---- Source document

In The Bush

July 15th, 2011

Recently, there have been numerous testimonials to Professor of Engineering Barrett Hazeltine ("Engineering Better Students," Elms, September/October 2010). Mine is set in the Tanzanian bush. Professor Hazeltine offered to lead a Brown Travelers trip to Tanzania, and the trip sold out in record time, leaving so many disappointed alumni that he agreed to lead a second trip right after the first.

A two-week tent safari in the Serengeti is not for the fainthearted, yet he committed nearly a month to travel in challenging and unpredictable conditions: often without running water or electricity and traveling on bumpy, unpaved roads, while dodging tsetse flies and malaria-bearing mosquitoes. Yet Professor Hazeltine remained warm, accommodating, insightful, witty, and compassionate. He seems to be aging with enviable grace.

--------

**Written task 1**. In the listing, edit the stretch from the line containing "How do I perform: Select" through the line containing "pos(322,299)" by replacing "third" with "second" and leaving everything else as is. Return only those lines.
The listing below is unrelated to the letter about the Tanzania trip.

---- Excerpted records

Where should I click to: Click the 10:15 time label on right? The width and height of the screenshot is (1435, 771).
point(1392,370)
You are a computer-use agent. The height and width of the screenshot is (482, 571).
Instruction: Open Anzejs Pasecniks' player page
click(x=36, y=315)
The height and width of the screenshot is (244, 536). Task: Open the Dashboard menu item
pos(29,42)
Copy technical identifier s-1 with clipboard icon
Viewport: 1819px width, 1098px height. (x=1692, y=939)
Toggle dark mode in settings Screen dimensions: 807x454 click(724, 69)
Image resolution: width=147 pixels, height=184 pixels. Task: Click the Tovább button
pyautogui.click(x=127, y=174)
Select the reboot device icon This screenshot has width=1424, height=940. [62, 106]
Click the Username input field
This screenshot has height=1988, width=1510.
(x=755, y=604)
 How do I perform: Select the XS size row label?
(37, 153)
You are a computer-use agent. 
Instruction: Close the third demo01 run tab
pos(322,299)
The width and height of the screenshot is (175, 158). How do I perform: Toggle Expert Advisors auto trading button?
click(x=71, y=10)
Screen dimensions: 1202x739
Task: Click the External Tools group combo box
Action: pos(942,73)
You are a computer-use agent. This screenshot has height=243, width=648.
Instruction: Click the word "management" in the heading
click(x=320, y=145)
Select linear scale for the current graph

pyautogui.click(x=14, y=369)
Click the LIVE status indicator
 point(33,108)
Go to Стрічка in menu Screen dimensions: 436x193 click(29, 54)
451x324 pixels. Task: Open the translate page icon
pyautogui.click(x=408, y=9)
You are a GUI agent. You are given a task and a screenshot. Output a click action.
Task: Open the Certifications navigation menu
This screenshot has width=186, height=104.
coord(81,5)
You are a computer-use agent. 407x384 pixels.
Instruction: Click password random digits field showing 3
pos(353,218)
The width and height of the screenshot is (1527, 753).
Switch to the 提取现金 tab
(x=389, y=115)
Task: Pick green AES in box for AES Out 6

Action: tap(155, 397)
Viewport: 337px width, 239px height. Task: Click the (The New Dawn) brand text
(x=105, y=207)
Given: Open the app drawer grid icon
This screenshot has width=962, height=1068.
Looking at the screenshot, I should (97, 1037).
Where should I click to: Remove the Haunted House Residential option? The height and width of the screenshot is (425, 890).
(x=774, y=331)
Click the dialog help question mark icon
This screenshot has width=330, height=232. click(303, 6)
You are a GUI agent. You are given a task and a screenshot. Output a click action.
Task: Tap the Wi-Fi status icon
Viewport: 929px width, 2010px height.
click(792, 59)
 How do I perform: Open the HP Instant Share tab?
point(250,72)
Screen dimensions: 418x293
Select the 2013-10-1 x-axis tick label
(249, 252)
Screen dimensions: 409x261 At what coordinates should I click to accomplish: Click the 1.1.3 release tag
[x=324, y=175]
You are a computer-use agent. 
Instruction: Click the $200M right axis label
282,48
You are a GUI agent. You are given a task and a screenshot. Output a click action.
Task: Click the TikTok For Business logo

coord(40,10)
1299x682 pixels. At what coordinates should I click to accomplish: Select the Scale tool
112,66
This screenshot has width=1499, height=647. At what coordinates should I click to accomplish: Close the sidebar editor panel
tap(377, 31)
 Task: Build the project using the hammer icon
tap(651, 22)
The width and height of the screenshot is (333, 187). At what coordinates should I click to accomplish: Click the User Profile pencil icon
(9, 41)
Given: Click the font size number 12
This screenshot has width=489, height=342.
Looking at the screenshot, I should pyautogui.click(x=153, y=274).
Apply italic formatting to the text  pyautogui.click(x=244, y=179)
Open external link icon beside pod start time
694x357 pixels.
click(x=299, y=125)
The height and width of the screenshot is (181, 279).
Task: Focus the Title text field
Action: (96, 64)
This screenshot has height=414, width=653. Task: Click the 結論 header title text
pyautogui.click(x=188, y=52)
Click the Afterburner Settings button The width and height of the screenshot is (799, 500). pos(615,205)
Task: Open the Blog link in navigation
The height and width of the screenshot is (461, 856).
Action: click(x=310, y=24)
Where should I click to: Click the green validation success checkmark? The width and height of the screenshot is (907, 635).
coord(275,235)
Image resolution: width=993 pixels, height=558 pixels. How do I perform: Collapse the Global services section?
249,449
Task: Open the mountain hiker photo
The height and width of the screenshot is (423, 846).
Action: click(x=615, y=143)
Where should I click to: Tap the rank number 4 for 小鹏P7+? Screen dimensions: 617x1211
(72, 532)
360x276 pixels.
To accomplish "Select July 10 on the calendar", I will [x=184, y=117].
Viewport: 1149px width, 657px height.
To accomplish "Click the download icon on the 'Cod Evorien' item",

--------

**Written task 2**. Copy the letter about the Tanzania trip word for word.

**Exercise response 1**.
 How do I perform: Select the XS size row label?
(37, 153)
You are a computer-use agent. 
Instruction: Close the second demo01 run tab
pos(322,299)

**Exercise response 2**.
In The Bush

July 15th, 2011

Recently, there have been numerous testimonials to Professor of Engineering Barrett Hazeltine ("Engineering Better Students," Elms, September/October 2010). Mine is set in the Tanzanian bush. Professor Hazeltine offered to lead a Brown Travelers trip to Tanzania, and the trip sold out in record time, leaving so many disappointed alumni that he agreed to lead a second trip right after the first.

A two-week tent safari in the Serengeti is not for the fainthearted, yet he committed nearly a month to travel in challenging and unpredictable conditions: often without running water or electricity and traveling on bumpy, unpaved roads, while dodging tsetse flies and malaria-bearing mosquitoes. Yet Professor Hazeltine remained warm, accommodating, insightful, witty, and compassionate. He seems to be aging with enviable grace.